非酒精性脂肪肝病理状态下的药物相互作用及相关机制研究
基本信息
结项摘要
Liver disease threatened people's life all over the world because of the high fat and high fructose diet which might induce disorders of glucose and lipid metabolism, in accordance with high incidence of non-alcoholic fatty liver diseases (NAFLD). During non-alcoholic fatty liver disease, variations of pathomechanism and drug metabolism enzymes always influence the disposition of drugs in vivo. Since NAFLD are always companied by hyperlipemia, diabetes, or hypertension and so on, medication of NAFLD patients turns out to be complicated. The pharmacokinetic behaviors and drug/drug interactions (DDI) of these conventional drugs are probably different in NAFLD patients compared with healthy people. However, there was little reference pay attention to the influence of fatty liver to medication's pharmacokinetics, let alone the drug/drug interaction under fatty liver condition. ..Based on NAFLD model, this study choose conventional clinical used hepatoprotective agents, drugs of hyperlipemia and hypertension as probes to illustrate the differences of their pharmacokinetics and drug/drug interactions between pathological and healthy status, and further clarify the variation of drug metabolism enzymes in livers by PCR and Western Blot and the variation of endogenous molecules by metabonomics technology. Also, hepatocyte will be exposed to methionine-choline deficient (MCD) culture medium or high fat culture medium to induce cell injury and relative mechanisms of the regulation on drug metabolism enzymes under hepatocyte injury status will be taken out.
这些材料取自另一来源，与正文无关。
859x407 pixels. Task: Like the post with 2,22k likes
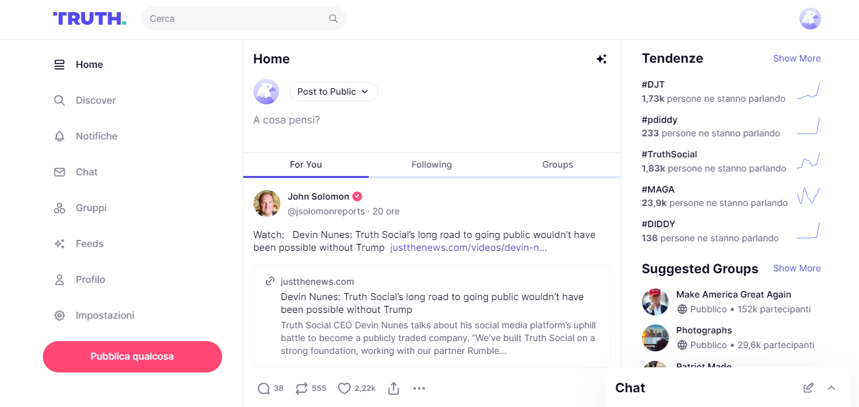[x=344, y=388]
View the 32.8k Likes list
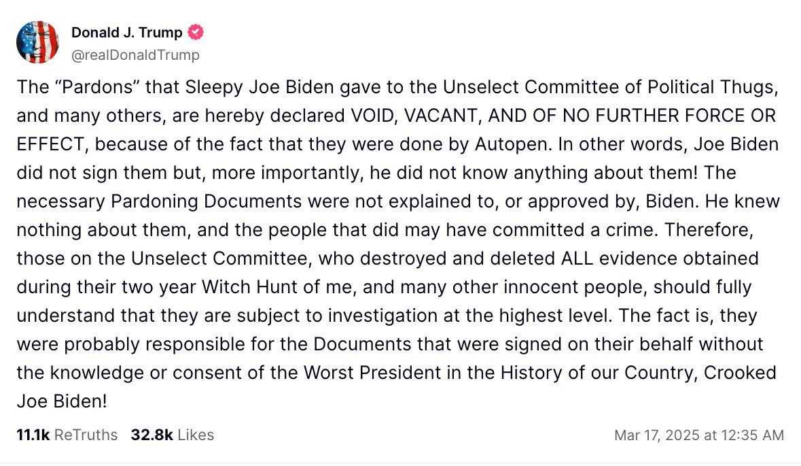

Finally, the correlation between endogenous regulation and drug metabolism is to be interpreted. Through the pharmacokinetic study of conventional clinical medication, the change law of the dispositions of drugs and drug/drug interactions under liver disease will be clear which might help to supply new ideas for clinical therapeutic guidelines...This study is aimed to inspect and verify the scientific hypothesis that during non-alcoholic fatty liver disease the pharmacokinetics and drug/drug interactions of relative medication drugs will change which can be regulated by hepatoprotective agents. The extents of variations are probably associated with the extents of hepatic phathology/variation of drug metabolism enzymes/variation of endogenous molecules, which will provide theoretical foundation for dosage regiment and reasonable medication clinically.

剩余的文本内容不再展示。